A fit of the equilibrium SAXS data (APS data at 22°C; see Fig. S4 for the equivalent CHESS data set) to two-state equilibrium unfolding models does not produce any statistically significant evidence of a sloping unfolded baseline. Specifically, a model lacking baseline slope (solid line) fits the data well (R² = 0.972), and the addition of a sloped unfolded baseline (dashed line) produces only trivial improvement in the residuals (R² = 0.978) and estimates a best-fit slope, 0.33±0.35 ÅM⁻¹, within error of zero. In contrast, the equivalent slopes derived using smFRET (Fig. 1) are, at 0.98±0.14 and 1.64±016 ÅM⁻¹ for the data sets of Eaton and Haran respectively, highly statistically significant.

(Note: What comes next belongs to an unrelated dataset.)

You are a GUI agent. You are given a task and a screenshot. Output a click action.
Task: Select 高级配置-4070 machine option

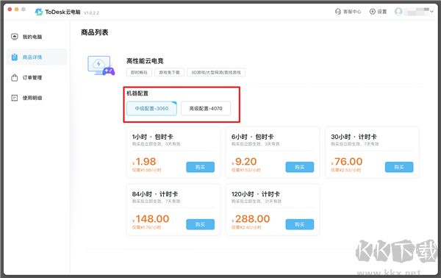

The confidence interval on these slopes reflect 95% confidence ranges; the error bars on the data represent standard errors estimated from the fits to Guinier plots.

Figure 4

The dimensions of the unfolded state of protein L transiently populated (prior to refolding) at low denaturant are, as determined by SAXS, effectively indistinguishable from those observed at equilibrium at higher denaturant. Shown are (top) raw scattering profiles (I(0)-normalized scattering intensity versus q) and (middle) Guinier plots for protein L at equilibrium at 4 M GuHCl and 4 ms after jumps from high denaturant to 0.67 or 1.3 M GuHCl. These data were acquired at the APS at 22°C. (bottom) Finally, analysis of the fractal dimensions of unfolded protein L likewise suggests that its unfolded state remains expanded at low denaturant as the slopes of log(I) versus log (q) plots [corresponding to the fractal dimension, D_m (30, 31)] collected at 4 M GuHCl at equilibrium and transiently at 1.3 and 0.67 M GuHCl all fall between 1.63±0.07 and 1.55±0.03. The observed slopes approximate the 1.7 expected for an excluded volume random coil and fall far below the value of 3 expected for a compact globule.